The combination of the findings of the CGH and FISH analyses in paired primary tumors and nodal metastases allowed us to study the clonal relationship between the primary tumors and their metastases. None of the pairs had identical chromosomal changes, but all shared at least some alterations. Although most sample pairs showed a high degree of commonality, some metastases had little evidence of clonal relationship to their primary tumor. One possible explanation for this finding is the selection pressure of the tissue growth environment. Growth conditions may differ between the primary and metastatic sites (38), providing a growth advantage to different cell clones in the two areas. The low degree of shared chromosomal change seen by CGH also suggests that a clonal relationship might be missed as a result of genetic heterogeneity within the primary tumor. The development of divergent clones during the process of clonal expansion is proposed to be the explanation for tumor cell heterogeneity (38). Such an intratumoral heterogeneity was demonstrated by the FISH analysis of the primary BCA tumors. Each of the investigated carcinomas was composed of several areas with different centromeric 17/Her2-neu signals, indicating a high prevalence of intratumoral heterogeneity (Table 2 and Fig. 2). Even if limited concordance between primary BCA and their metastases were seen, this does not necessarily conflict with the model of histologic progression. Barrett et al. (39) demonstrated using Barrett’s esophagus cell lines that clonal evolution is more complex than predicted by linear models.

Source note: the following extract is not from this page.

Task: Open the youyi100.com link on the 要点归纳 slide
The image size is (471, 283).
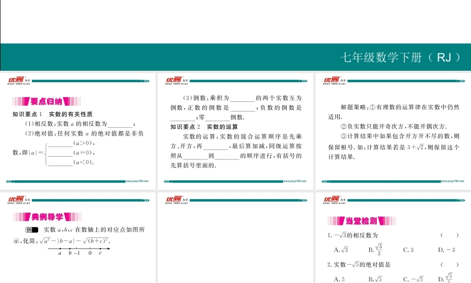Action: (x=137, y=181)
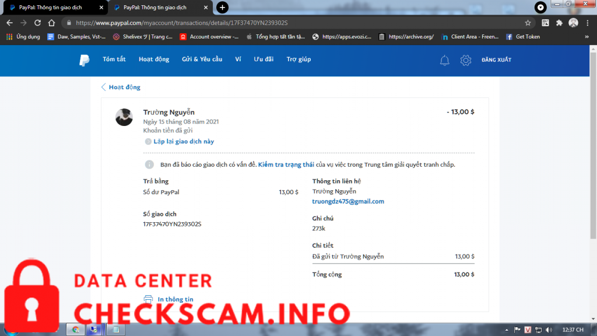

In conclusion, using a combined CGH and FISH analysis technique, we have described genetic aberrations associated with the metastatic behavior of BCA. Different genetic alterations were seen in primary BCA with and without metastases, which points to potential chromosomal regions that could harbor genes responsible for tumor progression and metastasis. In particular, our data suggest that chromosomes 2q, 3q, 7p, and 17q all are worthy of further analysis with more focused techniques. Moreover, we demonstrate that considerable genetic heterogeneity exists within the primary tumor and within related metastases in BCA, as well as between primary BCA and its metastases. This finding helps to explain the poor responsiveness of BCA to therapy and is a factor that indicates that biomarkers of prognosis measured exclusively in primary tumors may be limited in their ability to describe the biologic potential of BCA.

Note: Since the writing of this article, we have had the opportunity to investigate the metaplasia-dysplasia-carcinoma sequence in our BCA cases (40). Interestingly, distinct patterns of chromosomal aberrations were already present in the preinvasive stages of BCA.